Così, mentre si trovavano sul podio delle medaglie e suonava lo Star-Spangled Banner, Smith e Carlos chinarono la testa e alzarono un pugno guantato di nero: Smith alla sua destra, Carlos alla sua sinistra. Entrambi si erano tolti le scarpe.

Il gesto è ormai iconico. All'epoca, tuttavia, fu visto da molti come un oltraggio. Furono espulsi dalle Olimpiadi e sospesi dalla squadra degli Stati Uniti. Qualunque sia l'approvazione e le opportunità commerciali che le loro medaglie avrebbero portato, sono scomparse.

C'erano anche minacce di morte.

Ma la storia alla fine ha un modo per mettere le cose a posto, e così è con Smith e Carlos. Nessuno mette in dubbio il razzismo e l'ingiustizia sociale che erano così diffusi allora, o gli oltraggi che ha causato. Smith e Carlos sono ora visti come nobili nella loro causa, leader nella lotta per i diritti civili.

La loro alma mater, lo stato di San Jose, ha eretto loro una statua nel 2005. Nel 2016 hanno accompagnato la squadra degli Stati Uniti alla Casa Bianca dopo le Olimpiadi di Rio.

È fantastico quando un individuo (va) dall'individuo più odiato nella società e poi diventa icone formative nella società, ha detto Carlos. Poi tutti vogliono essere attaccati a quella storia.

È anche istruttivo.

Nonostante siano trascorsi 50 anni, i problemi che hanno portato Smith e Carlos a chinare il capo e ad alzare i pugni infuriano. Non siamo ancora una società di uguali, e abbiamo un presidente e altri leader politici che demonizzano le persone per il colore della loro pelle, il loro genere e la loro religione.

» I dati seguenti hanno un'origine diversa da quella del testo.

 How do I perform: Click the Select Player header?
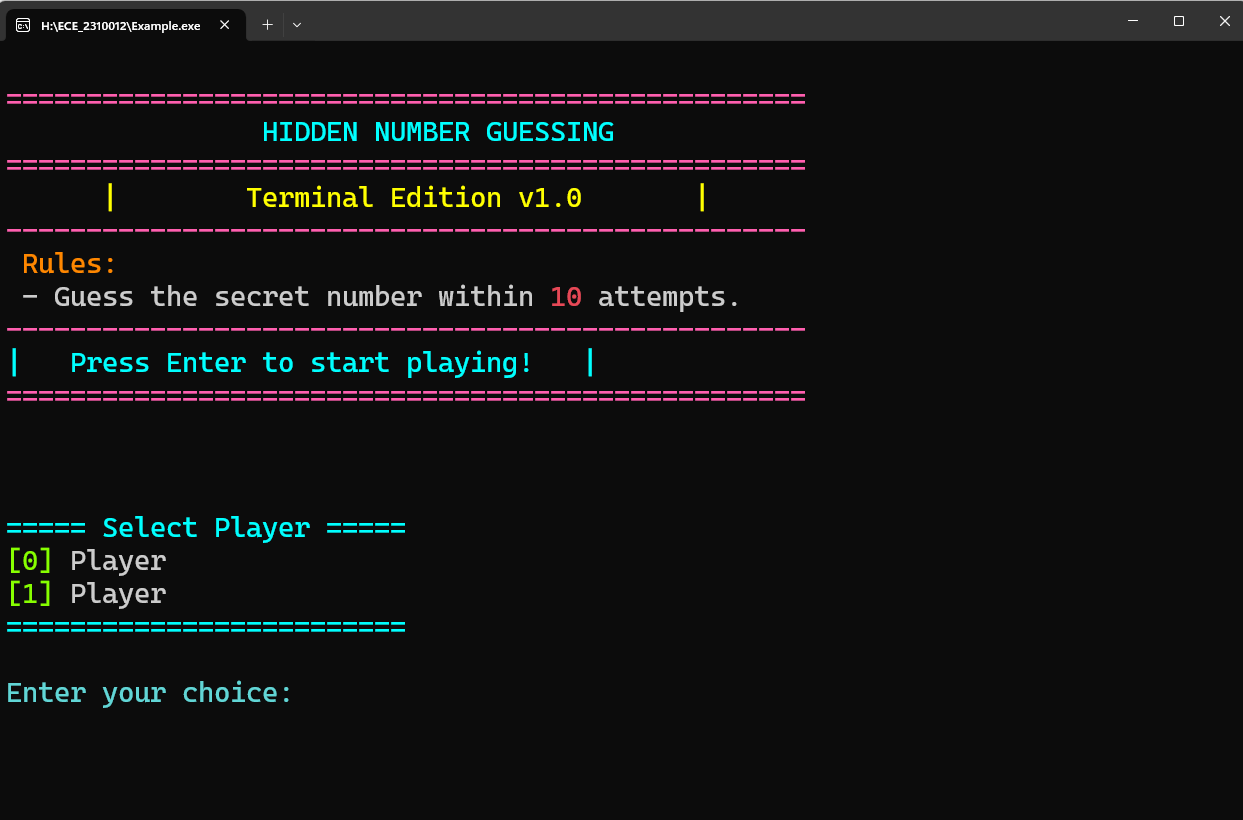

Come hanno fatto Smith e Carlos, gli atleti usano le loro piattaforme per richiamare l'attenzione sui mali della società. Quando la lanciatrice di martelli Gwen Berry e la schermitrice Race Imboden hanno vinto l'oro ai Giochi Panamericani il mese scorso, hanno protestato durante le cerimonie di premiazione.

L'USOC avrebbe potuto rispondere duramente, visto che Berry e Imboden avevano firmato l'accordo standard promettendo di non fare manifestazioni politiche durante eventi di tipo olimpico. Ma ha scelto invece di mettere gli atleti in libertà vigilata, forse riconoscendo come fecero Smith e Carlos tanti anni fa che alcune cose sono più preziose delle medaglie.

Basta dire a tutti grazie per il riconoscimento, ha detto Carlos, e la lotta continua.